I made sloppy joes for dinner. Aiden's request, because school makes you hungry and hungry makes you want comfort. He ate two. He told me about Jaylen (who has a dog and a sister and likes trucks). He told me about Ms. Robinson (who is "nice but she doesn't let you run"). He told me about the letter B. He told me everything, in the breathless, nonstop monologue of a three-year-old who has just discovered that the world is larger than he thought and wants to share every inch of it with his father. I listened. I listened to every word.
Aiden asked for sloppy joes, and I wasn’t about to argue — but I wanted the dinner to feel as big as the day had been, and regular sloppy joes on a bun felt too ordinary for a kid who’d just walked into the world and made a friend named Jaylen. So I went with Sloppy Joe Nachos: all that saucy, savory ground beef loaded over chips, melted cheese pulling strings when you scoop a handful, the kind of meal that spreads across the plate the way a three-year-old’s story spreads across a whole car ride home. Messy, warm, impossible to stop eating — it matched the energy of the evening perfectly.
Sloppy Joe Nachos
Prep Time: 10 min | Cook Time: 20 min | Total Time: 30 min | Servings: 4
Ingredients
- 1 lb lean ground beef
- 1/2 cup onion, finely diced
- 1/2 cup green bell pepper, finely diced
- 2 cloves garlic, minced
- 3/4 cup ketchup
- 2 tablespoons tomato paste
- 1 tablespoon brown sugar
- 1 tablespoon Worcestershire sauce
- 1 teaspoon yellow mustard
- 1/2 teaspoon chili powder
- Salt and black pepper to taste
- 1 bag (about 12 oz) sturdy tortilla chips
- 1 1/2 cups shredded cheddar cheese
- 1/2 cup shredded Monterey Jack cheese
- Sliced pickled jalapeños, sour cream, and green onions for topping (optional)
Instructions
- Preheat oven. Heat oven to 375°F. Line a large rimmed baking sheet with foil and set aside.
- Brown the beef. In a large skillet over medium-high heat, cook ground beef, onion, and green pepper, breaking up the meat, until beef is no longer pink and vegetables are softened, about 8–10 minutes. Drain any excess fat.
- Build the sloppy joe sauce.
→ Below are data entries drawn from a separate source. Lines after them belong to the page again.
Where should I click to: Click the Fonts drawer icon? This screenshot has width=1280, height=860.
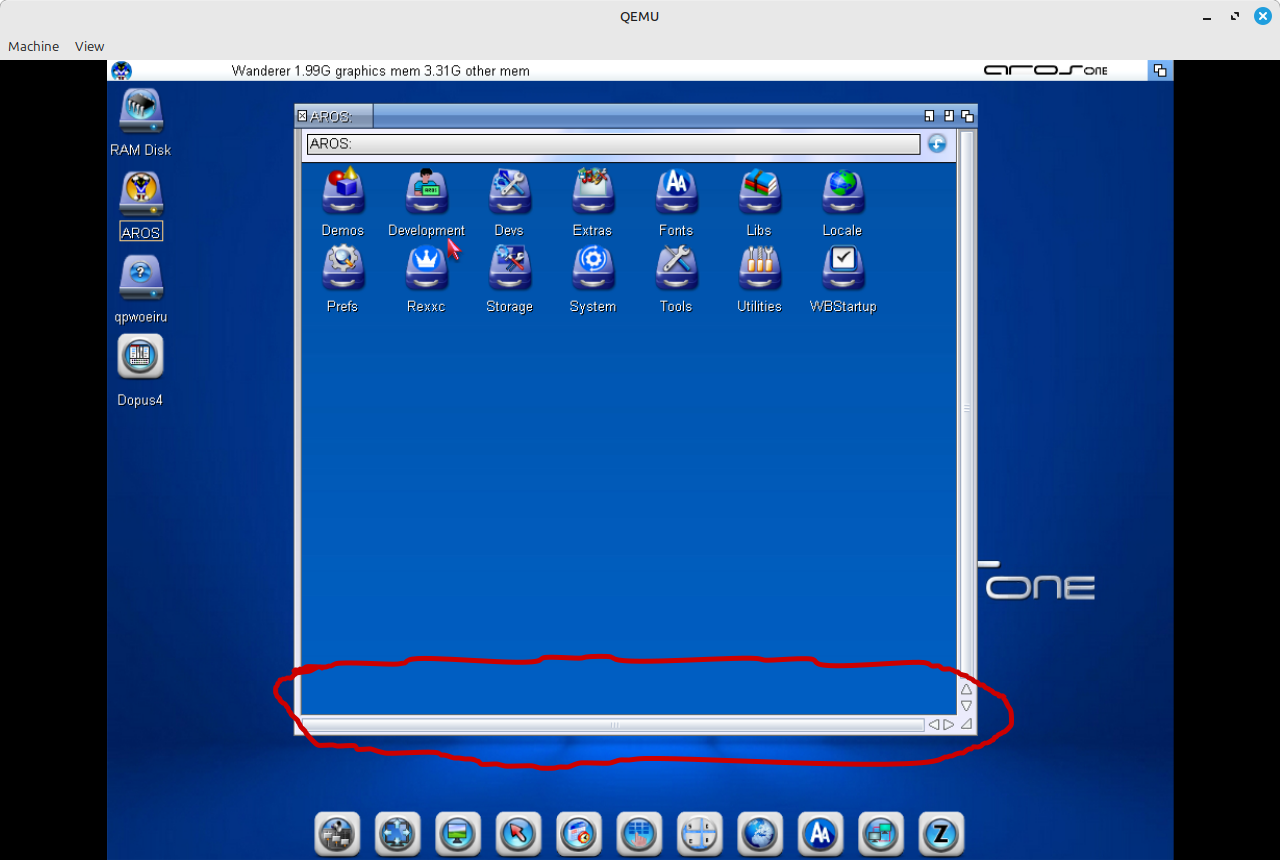pyautogui.click(x=676, y=192)
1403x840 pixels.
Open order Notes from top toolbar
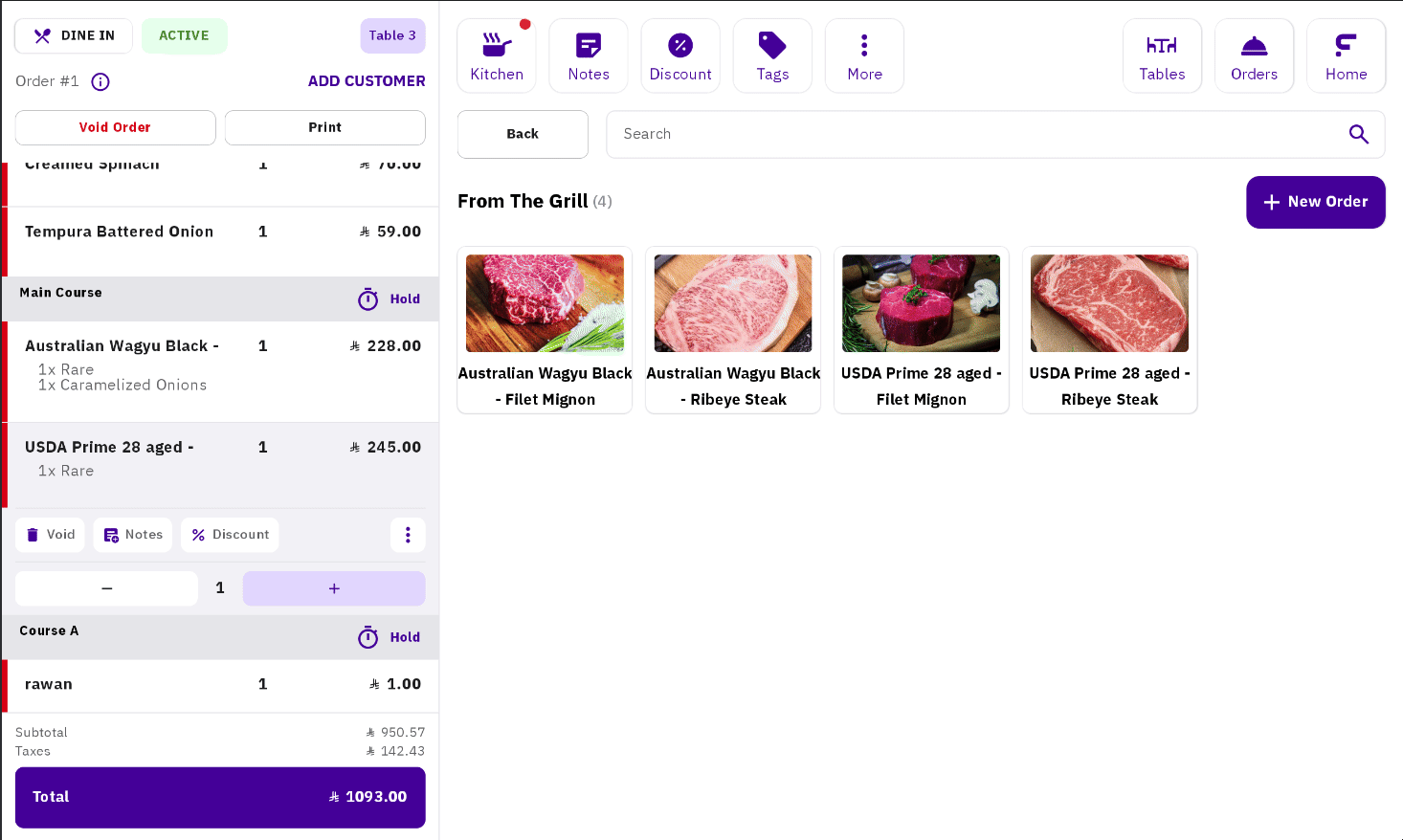[x=588, y=55]

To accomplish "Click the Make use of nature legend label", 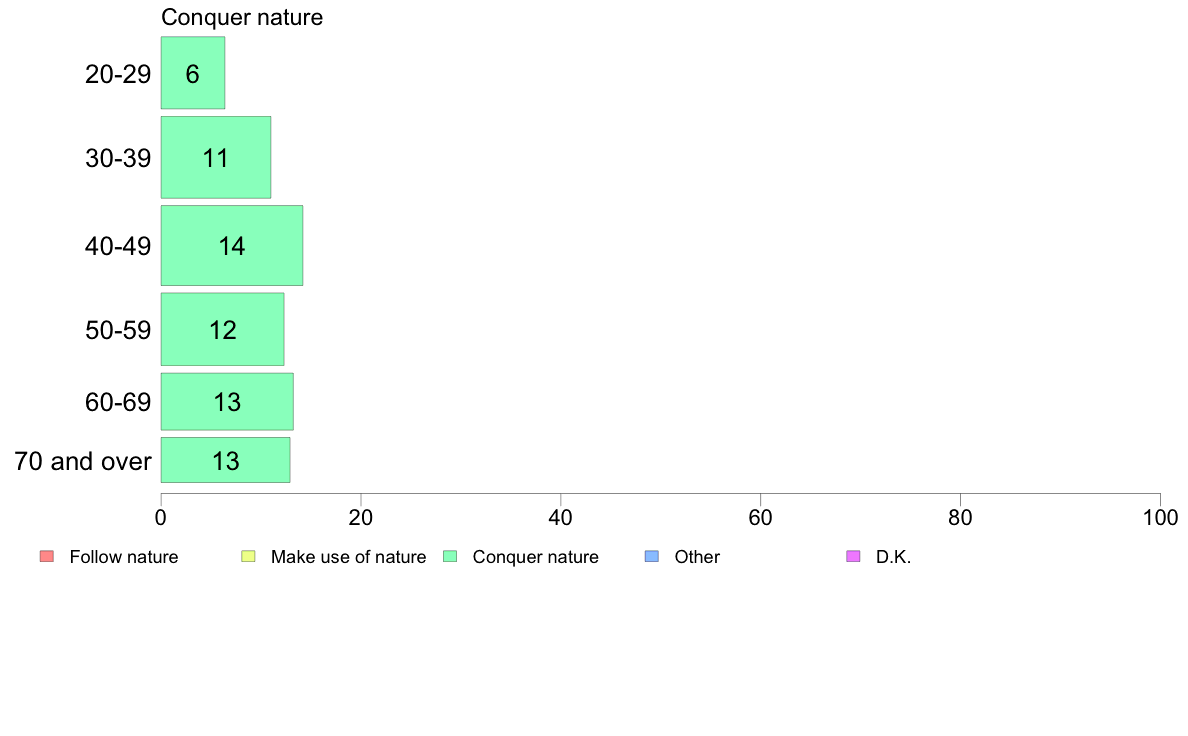I will 349,557.
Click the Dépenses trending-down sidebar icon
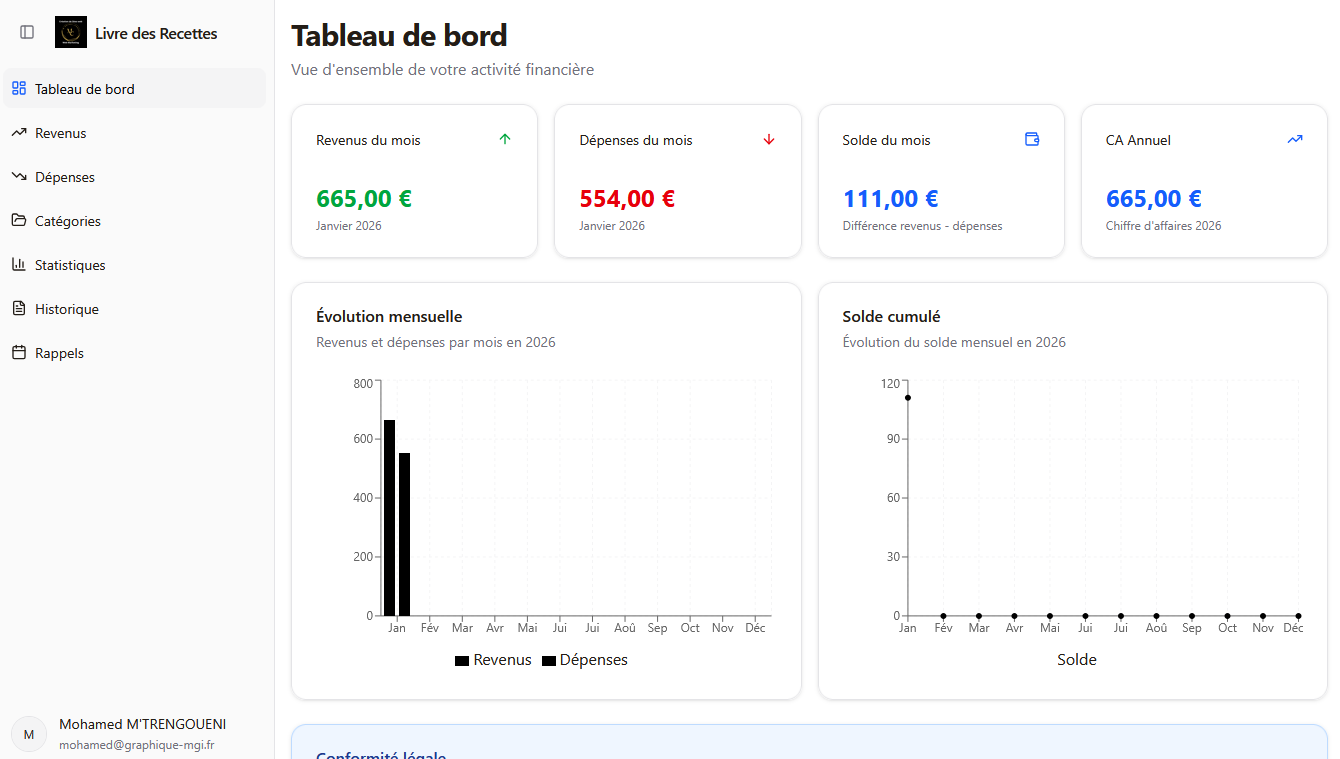The image size is (1340, 759). (x=19, y=176)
Stir in garlic, ketchup, tomato paste, brown sugar, Worcestershire sauce, mustard, and chili powder. Reduce heat to medium-low and simmer for 5 minutes, stirring occasionally, until the sauce thickens and coats the meat. Season with salt and pepper to taste.
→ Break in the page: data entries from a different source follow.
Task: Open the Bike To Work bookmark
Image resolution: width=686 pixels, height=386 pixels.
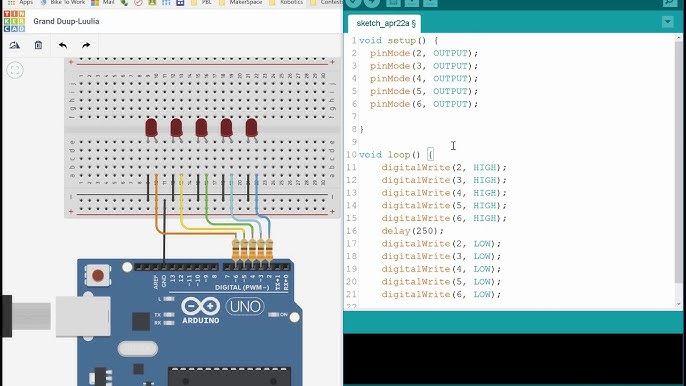Action: point(63,2)
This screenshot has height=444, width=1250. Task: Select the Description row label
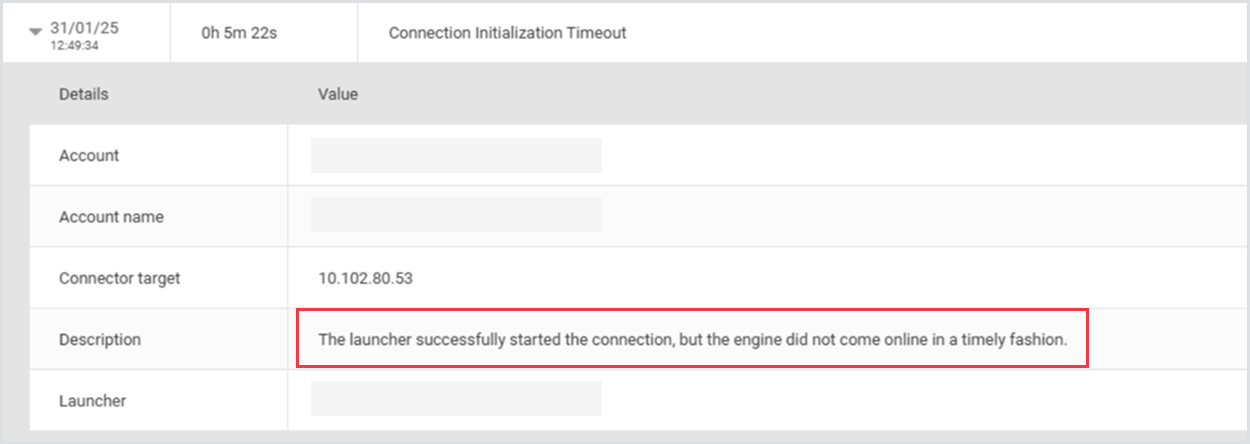(x=100, y=340)
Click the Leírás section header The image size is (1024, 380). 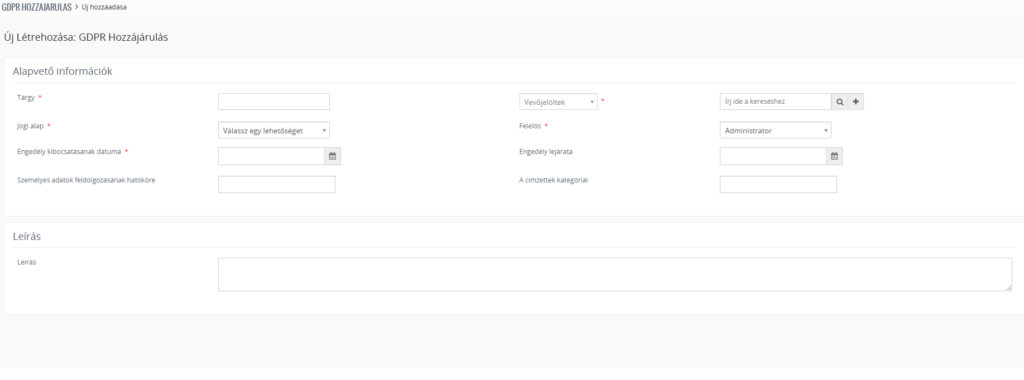(x=27, y=236)
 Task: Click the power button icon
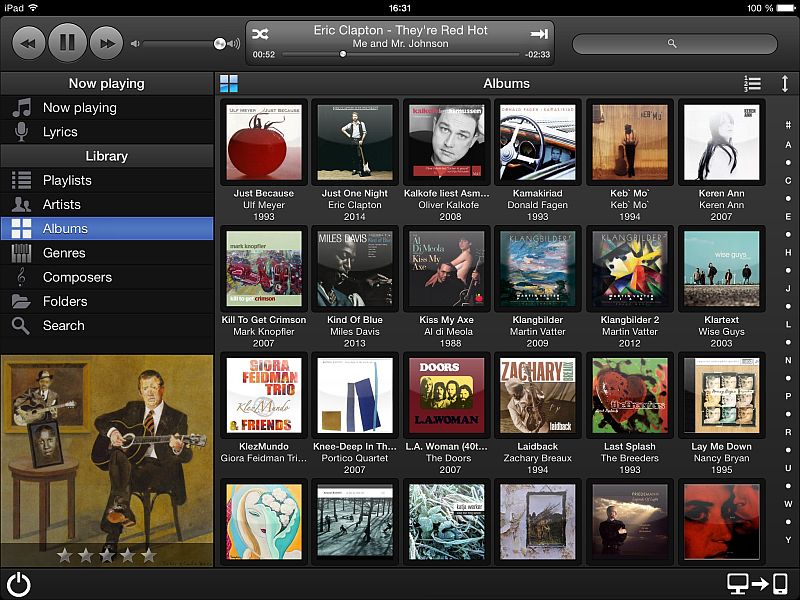(x=18, y=584)
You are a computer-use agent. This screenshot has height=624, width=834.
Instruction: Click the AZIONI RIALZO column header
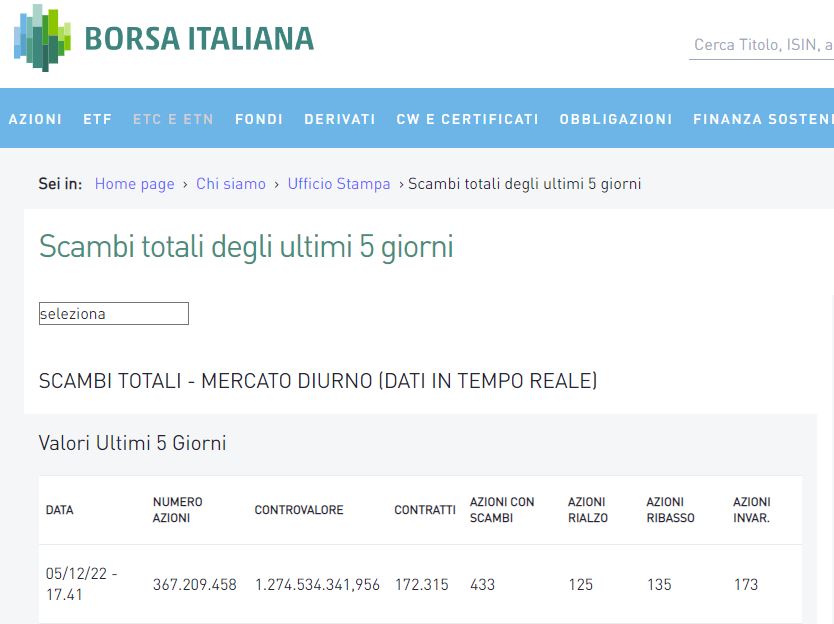(587, 510)
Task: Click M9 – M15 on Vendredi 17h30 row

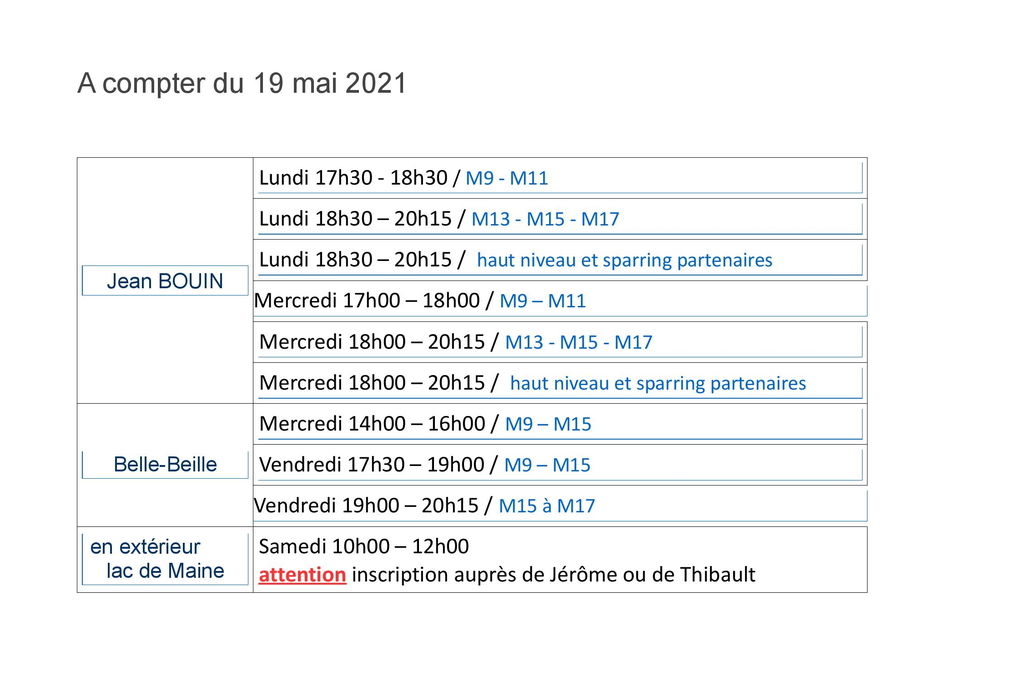Action: coord(547,465)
- Layer the nachos. Spread tortilla chips in a single even layer across the prepared baking sheet. Spoon the sloppy joe meat mixture evenly over the chips.
- Add the cheese. Sprinkle cheddar and Monterey Jack cheeses evenly over the top of the meat and chips.
- Bake. Bake for 8–10 minutes, until cheese is fully melted and beginning to bubble at the edges.
- Top and serve. Remove from oven and immediately top with any desired garnishes — jalapeños, a drizzle of sour cream, sliced green onions. Serve straight from the pan while hot.
Nutrition (per serving)
Calories: 620 | Protein: 34g | Fat: 28g | Carbs: 58g | Fiber: 3g | Sodium: 890mg
About the cook who shared this
DeShawn Carter
Week 126 of DeShawn’s 30-year story
· Detroit, Michigan
DeShawn is a thirty-six-year-old single dad, auto plant worker, and a man who didn't learn to cook until his wife left and his five-year-old asked, "Daddy, can you cook something?" He called his mama, who came over with two bags of groceries and spent six months teaching him the basics. Now he's the dad at the cookout who brings the ribs, the guy at the plant whose leftover gumbo starts fights, and living proof that it's never too late to learn.